The images themselves are a happy confluence of ideas and technologies from England and France. The magnification was made possible by a lens with a curved face and flat back, known as a Stanhope after Charles Stanhope, the Third Earl of Stanhope, their inventor. The images themselves were the result of another Englishman, Frederic Scott Archer, and his invention of collodion, a photographic emulsion that, when exposed and developed, produced a positive image. Combining the two in miniature was a Frenchman, Rene Dagron, who combined the technologies and in the summer of 1859 presented his miniature marvels to a world that has since never tired of them.
Dagron eventually had a factory, run by his wife in the French Alpine town of Gex, which was producing these in quantity, and with a variety of images within, until only a few decades ago. This factory supplied them to a number of bow makers, primarily in Germany, but the luthier whose image, and whose creations, are most closely identified with them was Jean-Baptiste Vuillaume in Paris, who is indisputably the first to recognize the novelty potential that they offered.

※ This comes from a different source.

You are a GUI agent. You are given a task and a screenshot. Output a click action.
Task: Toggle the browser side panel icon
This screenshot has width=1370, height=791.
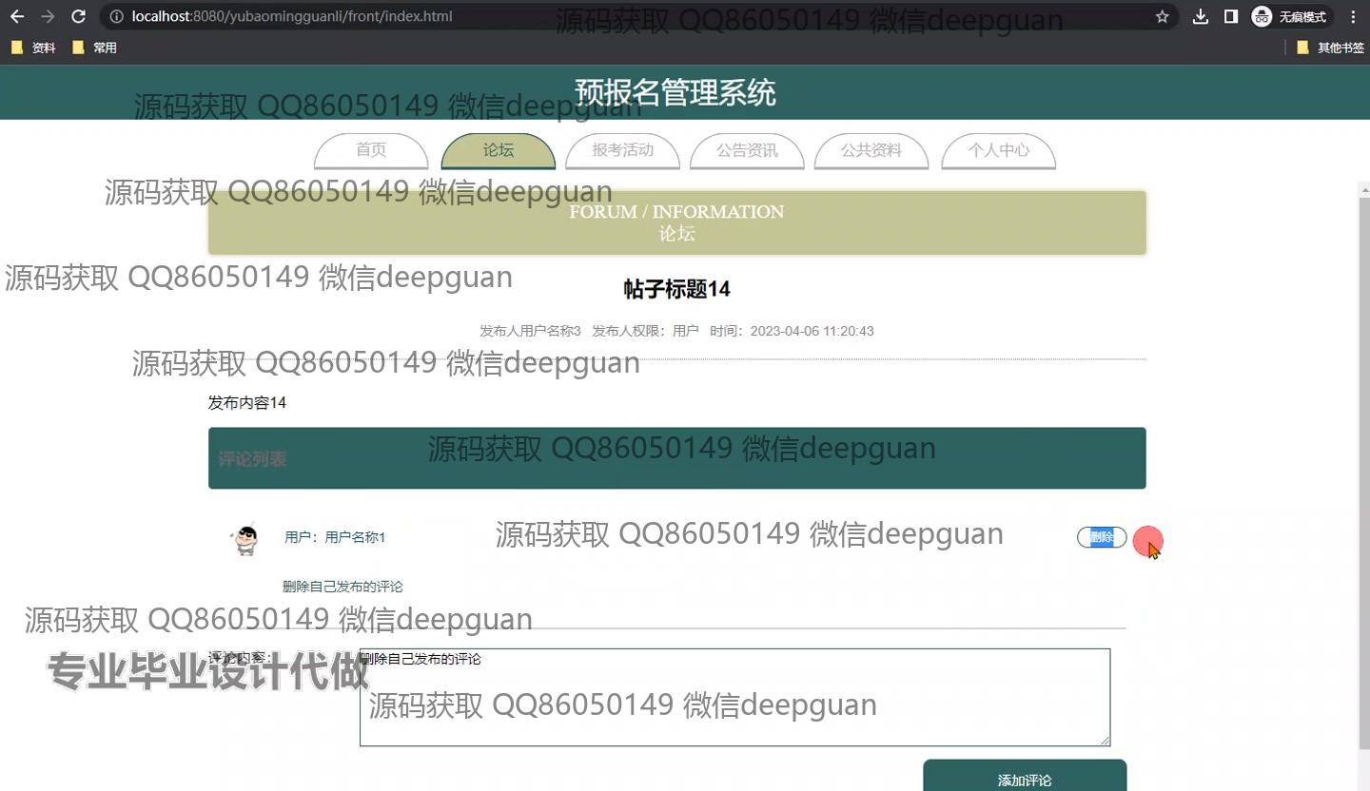[x=1230, y=16]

From around 1860 until the Franco-Prussian War in 1871, a variety of fine bows came out of the Vuillaume shop with tiny images embedded within them, occasionally those of the great violinists and violin makers but usually the wizened portrait of Vuillaume himself, taken from a series of visiting cards and usually featuring him either standing or (as in this example) sitting.
Very few bow makers are associated with these Vuillaume picture bows, as we now call them. One sees the occasional Charles Peccatte and even Pierre Simon – the latter, then living in Mirecourt, probably supplying bows by post that were refitted in Paris – but the overwhelming number of these were created by Vuillaume’s cousin and house bow maker, François Nicolas Voirin, a supreme craftsman of exceptional skill who was thoroughly capable of fitting the delicate lenses without damaging them. The artistry of these bows, coupled with their usually excellent playing qualities, offer ample testimony to Voirin’s position as one of the very greatest of all French bow makers.
This Voirin viola bow was auctioned by Tarisio as part of the Moennig sale in 2010.